17. The Division Bench was again wrong in taking the view that in the facts of the case, the production of additional evidence was not permissible Under Order 41 Rule 27. As shown above, the additional documents produced by the Appellant were liable to be taken on record as provided Under Order 41 Rule 27(b) in the interest of justice. But it was certainly right in holding that the way the learned Single Judge disposed of the appeal caused serious prejudice to the Respondent-defendants. In the facts and circumstances of the case, therefore, the proper course for the Division Bench was to set aside the order of the learned Single Judge without disturbing it insofar as it took the originals of the certificates of registration produced by the Appellant on record and to remand the matter to give opportunity to the Respondent-defendants to produce evidence in rebuttal if they so desired. We, accordingly, proceed to do so.

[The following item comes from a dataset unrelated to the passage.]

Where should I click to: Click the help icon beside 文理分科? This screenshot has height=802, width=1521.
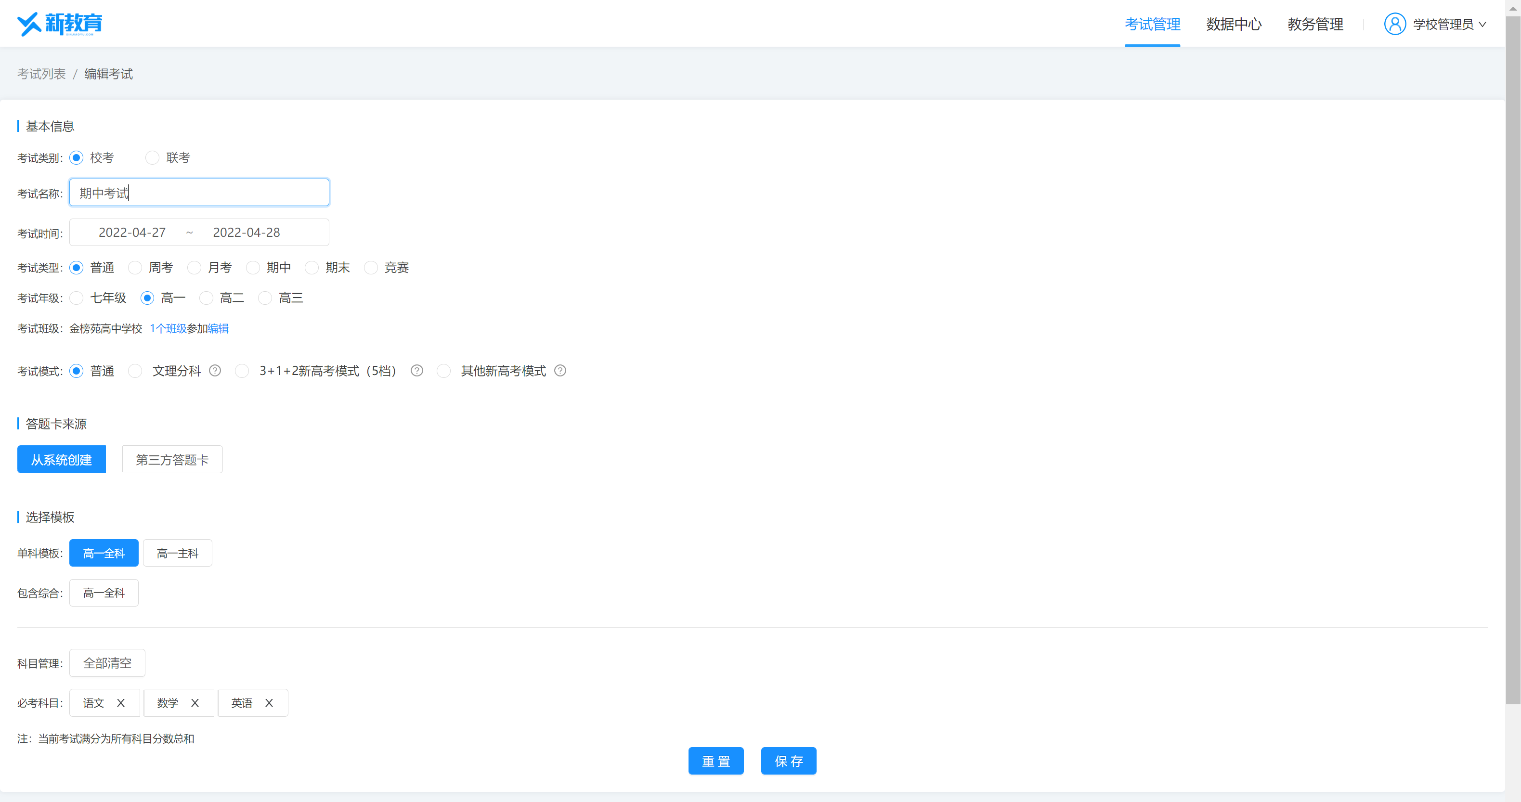215,371
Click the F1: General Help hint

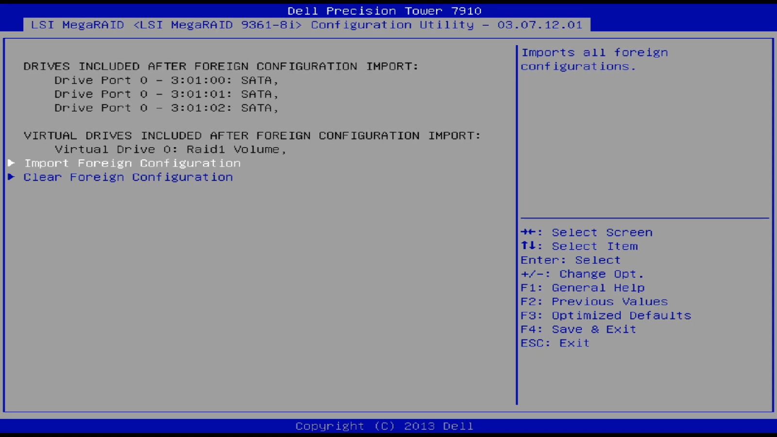(x=582, y=287)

18. The judgment and order dated 25-4-2003 passed by the Division Bench is set aside and the, matter is remitted to the learned Single Judge to proceed in the appeal from the stage the originals of the registration certificates were taken on record as additional evidence. The learned Single Judge may allow the Respondent-defendants to lead any rebuttal evidence or make a limited remand as provided Under Order 41 Rule 28.

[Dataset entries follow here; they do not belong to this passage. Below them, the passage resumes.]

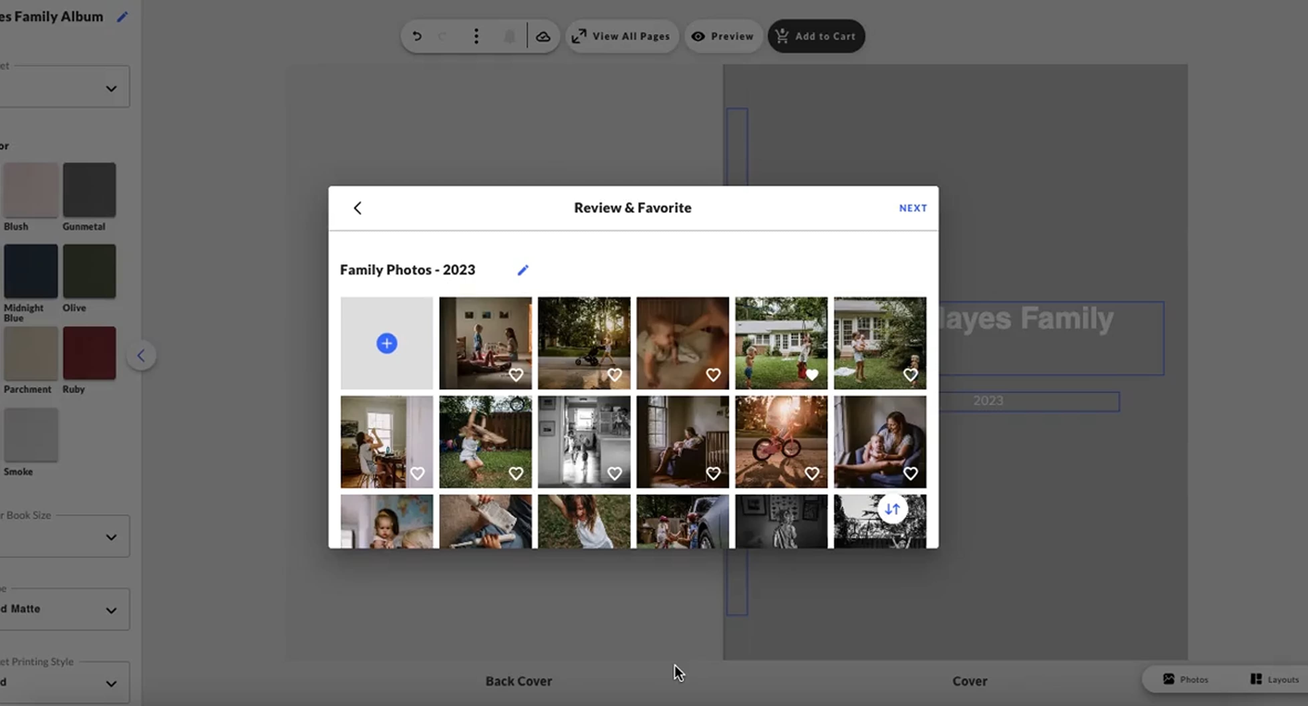1308x706 pixels.
Task: Click the sort arrows floating button
Action: coord(892,509)
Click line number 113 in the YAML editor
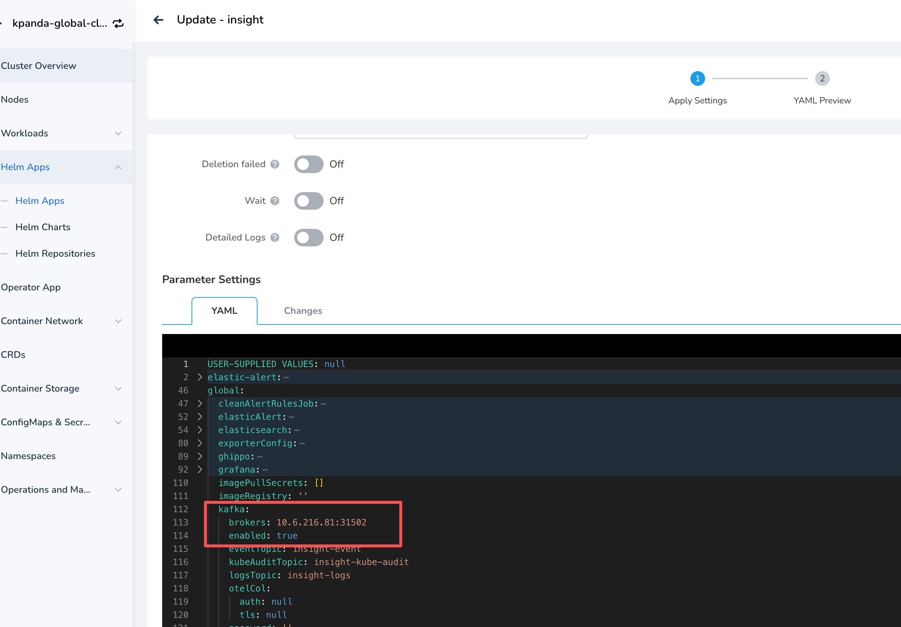Viewport: 901px width, 627px height. pyautogui.click(x=181, y=522)
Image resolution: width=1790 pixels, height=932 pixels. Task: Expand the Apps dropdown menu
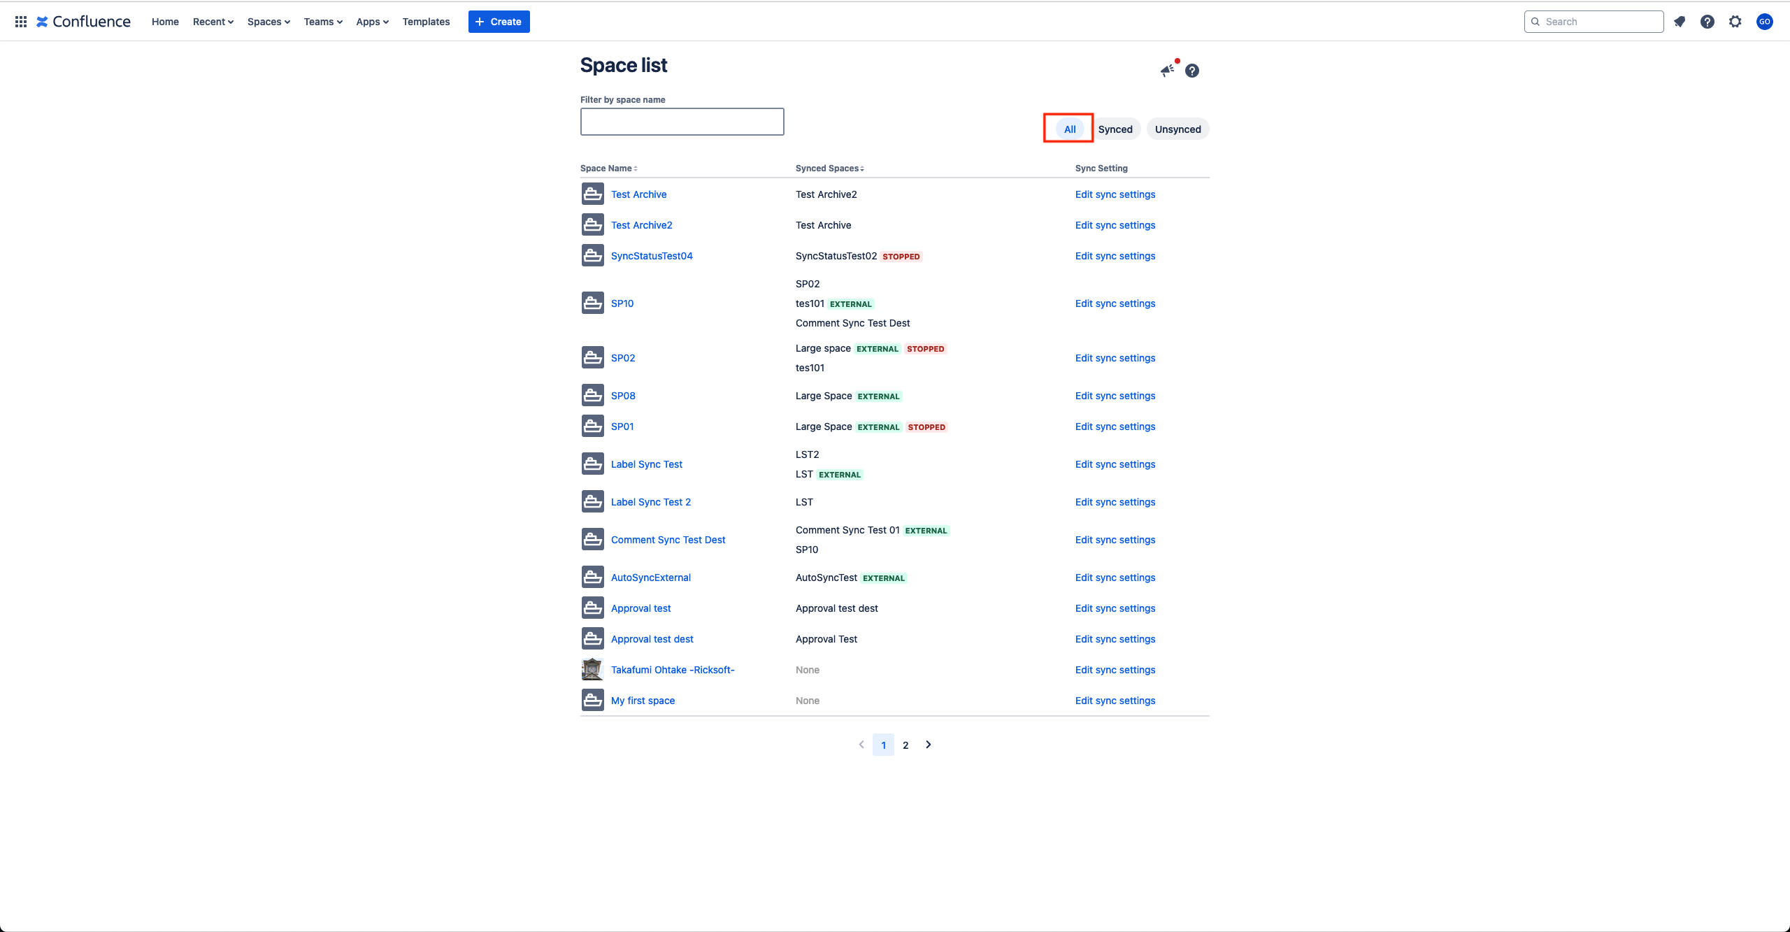point(372,22)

16. The submission of the learned Counsel for the Respondents that execution of sale deeds was never denied by the present Appellant before the High Court, hence no error has been committed by the High Court in relying on the contents in the sale deed cannot be accepted. Even if, execution of sale deeds was not denied, the Appellate Court before which any statement in sale deeds is relied ought to have given an opportunity to lead evidence in rebuttal or to explain the admission. Opportunity to explain the admission contained in the sale deeds was necessary to be given to the contesting party in the facts of the present case. We thus are of the opinion that the High Court erred in simultaneously proceeding with the hearing of the appeal after admitting additional evidence on record. The High Court ought to have given opportunity to contesting Respondents in the First Appeal to lead evidence in rebuttal or to explain the alleged admission as contained in the sale deed, which having not been done, the order and judgment of the High Court deserves to be set aside. The High Court may now proceed to decide the appeal afresh after giving an opportunity to the present Appellant to lead evidence in rebuttal. The appeal before the High Court being pending since 1976, we expect that the High Court should conclude the entire process expeditiously preferably within a period of six months from the date of production of this judgment before the High Court. We make it clear that we have not expressed any opinion on merits of the case and it is for the High Court to consider the First Appeal on merits afresh and take a decision in accordance with law. In result, this appeal is allowed, judgment and decree of the High Court is set aside. The First Appeal be decided by the High Court afresh as observed above. Parties shall bear their own costs.